1 in 5 state residents could face hunger this year as pandemic wears on

Northwest news

By Scott Hanson

The Seattle Times

Food insecurity around the state is at historically high levels, state officials and food providers said Thursday, and they expect the crisis to continue for months to come.

“We know that, while over a half-million Washingtonians have filed for unemployment since March, and we know the number of people facing hunger has doubled since the pandemic, we have likely not seen the worst yet,” Linda Nageotte, CEO of Food Lifeline, said during the news conference. “By the end of this year, potentially one in five Washingtonians could be facing hunger.”

The current numbers are already sobering.

“There has been an enormous crisis this year,” said Katie Rains, food assistance specialist for the Washington State Department of Agriculture (WSDA). “To put it in perspective, in the previous state fiscal year ending in June 2019, 1.12 million Washingtonians sought food assistance from programs across the state.
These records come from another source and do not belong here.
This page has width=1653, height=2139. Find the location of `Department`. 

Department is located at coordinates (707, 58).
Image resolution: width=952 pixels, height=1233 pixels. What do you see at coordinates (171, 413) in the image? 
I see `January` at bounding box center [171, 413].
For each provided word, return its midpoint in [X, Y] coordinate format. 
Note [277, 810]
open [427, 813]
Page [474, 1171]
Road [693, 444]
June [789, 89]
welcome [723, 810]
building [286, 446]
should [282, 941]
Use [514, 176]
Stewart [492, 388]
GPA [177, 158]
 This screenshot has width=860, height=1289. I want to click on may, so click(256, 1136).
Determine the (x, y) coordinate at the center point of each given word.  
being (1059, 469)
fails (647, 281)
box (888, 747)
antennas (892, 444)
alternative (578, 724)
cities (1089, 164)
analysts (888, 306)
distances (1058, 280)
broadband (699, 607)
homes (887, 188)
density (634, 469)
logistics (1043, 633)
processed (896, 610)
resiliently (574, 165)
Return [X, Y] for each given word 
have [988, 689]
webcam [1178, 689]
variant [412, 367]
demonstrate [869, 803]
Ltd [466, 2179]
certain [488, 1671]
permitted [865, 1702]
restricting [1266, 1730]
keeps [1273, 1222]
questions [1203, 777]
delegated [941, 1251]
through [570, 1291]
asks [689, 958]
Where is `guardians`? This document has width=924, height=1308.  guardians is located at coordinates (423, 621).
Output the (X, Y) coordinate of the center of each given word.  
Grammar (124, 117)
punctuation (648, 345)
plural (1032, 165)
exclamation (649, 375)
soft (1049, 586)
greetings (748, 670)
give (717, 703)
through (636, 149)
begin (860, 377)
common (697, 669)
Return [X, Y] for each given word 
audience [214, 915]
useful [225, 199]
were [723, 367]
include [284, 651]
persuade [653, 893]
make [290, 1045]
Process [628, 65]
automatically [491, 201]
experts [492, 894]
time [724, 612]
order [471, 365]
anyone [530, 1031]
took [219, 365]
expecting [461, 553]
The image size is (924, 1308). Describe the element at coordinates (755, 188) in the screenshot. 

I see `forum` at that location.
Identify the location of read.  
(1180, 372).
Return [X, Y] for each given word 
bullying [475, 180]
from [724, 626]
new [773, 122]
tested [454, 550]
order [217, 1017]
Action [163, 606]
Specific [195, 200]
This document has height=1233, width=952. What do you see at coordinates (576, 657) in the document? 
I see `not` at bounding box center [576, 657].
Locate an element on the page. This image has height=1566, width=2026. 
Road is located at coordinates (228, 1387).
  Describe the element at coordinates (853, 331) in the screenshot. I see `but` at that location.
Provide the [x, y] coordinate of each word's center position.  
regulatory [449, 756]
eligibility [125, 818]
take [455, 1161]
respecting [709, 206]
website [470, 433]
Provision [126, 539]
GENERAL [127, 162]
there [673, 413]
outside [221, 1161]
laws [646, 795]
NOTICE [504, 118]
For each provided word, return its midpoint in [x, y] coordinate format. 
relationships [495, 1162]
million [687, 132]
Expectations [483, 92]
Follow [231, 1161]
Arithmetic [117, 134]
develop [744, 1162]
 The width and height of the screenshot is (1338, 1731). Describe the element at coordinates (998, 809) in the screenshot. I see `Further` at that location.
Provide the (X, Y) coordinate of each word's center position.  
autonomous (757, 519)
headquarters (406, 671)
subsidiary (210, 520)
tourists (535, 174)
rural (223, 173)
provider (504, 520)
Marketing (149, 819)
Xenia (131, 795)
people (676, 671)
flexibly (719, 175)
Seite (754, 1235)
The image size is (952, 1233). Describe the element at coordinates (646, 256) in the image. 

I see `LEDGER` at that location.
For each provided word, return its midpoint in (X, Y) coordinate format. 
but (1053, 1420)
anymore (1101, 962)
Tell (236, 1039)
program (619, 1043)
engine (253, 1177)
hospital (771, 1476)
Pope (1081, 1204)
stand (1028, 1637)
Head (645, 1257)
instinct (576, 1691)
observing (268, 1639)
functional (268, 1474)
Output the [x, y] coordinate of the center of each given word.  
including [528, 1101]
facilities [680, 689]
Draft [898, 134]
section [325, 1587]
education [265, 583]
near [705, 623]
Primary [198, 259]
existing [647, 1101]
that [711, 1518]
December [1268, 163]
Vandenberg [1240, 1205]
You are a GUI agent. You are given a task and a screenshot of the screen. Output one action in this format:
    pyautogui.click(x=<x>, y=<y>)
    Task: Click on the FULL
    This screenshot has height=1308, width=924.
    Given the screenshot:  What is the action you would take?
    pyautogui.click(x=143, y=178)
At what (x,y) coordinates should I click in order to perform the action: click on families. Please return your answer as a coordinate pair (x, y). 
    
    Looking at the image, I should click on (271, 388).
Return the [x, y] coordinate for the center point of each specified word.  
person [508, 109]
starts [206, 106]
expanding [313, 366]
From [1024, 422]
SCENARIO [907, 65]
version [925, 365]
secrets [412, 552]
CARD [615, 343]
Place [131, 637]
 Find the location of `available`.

In contrast, the current model shows 2.2 million people are currently food insecure in Washington state.”

The pandemic “more or less turned our food security system on its head,” WSDA Director Derek Sandison said.

“To start with the supply side, the closure of restaurants across America and around the world resulted in 30-40% of the supply chain that served the restaurant and food-service industry to grind to a halt,” Sandison said. “In the meantime, the grocery and retail side of the food chain was hit by waves of panic buying that emptied store shelves, and COVID closures of meatpacking exacerbated the shortages.”

Sandison said that while there was a glut of food on the restaurant side, it wasn’t packaged or labeled in a way that was suitable for consumers.

“Then on the demand side, a short time after the state closure proclamation was issued [in March], unemployment claims jumped 338% over the previous year and the number of people seeking food at food banks and pantries doubled,” Sandison said.

That was how the crisis started. Sandison said he was informed on April 10 by nongovernment organizations providing food that there was less than a two-week supply of food on hand.

“We immediately began an aggressive food, PPE and box procurement and distribution effort that continues to this day,” Sandison said.

Part of the funding has come from the CARES Act,a $2.2 trillion aid bill passed by Congress earlier this year. But Sandison said more federal aid is needed because he expects heightened demand to continue well into 2021.

Nageotte said about half the people who are coming to Western Washington food distribution locations are “folks who have not needed to turn to the food-bank system before.”

Jason Clark, CEO of Second Harvest, said demand at food banks in Eastern Washington is larger than at any time in his 27-year career.

“Our partners at the Spokane Regional Health District did a survey at one of our larger distribution events, and of the 785 cars that came through that event, 314 of those families had never been to a food bank before,” he said. “That is the reality we keep seeing.”

The speakers at the Thursday news conference commended the public’s help in volunteering and donating to meet the greater need.

If no more money is forthcoming from Congress, Sandison said, “we’ll find a way to make it work. That’s all I can say. We’ll expect to hear from the state Legislature when they convene in January in terms of additional resources there. But certainly, life would be much simpler if we had an additional round of state support from Congress.”

The bipartisanship that powered earlier aid measures in Congress is all but gone, and the Senate’s failure to pass a scaled-back coronavirus rescue package on Thursday likely ended hopes for more relief before the November election.

Information from The Associated Press is included in this report.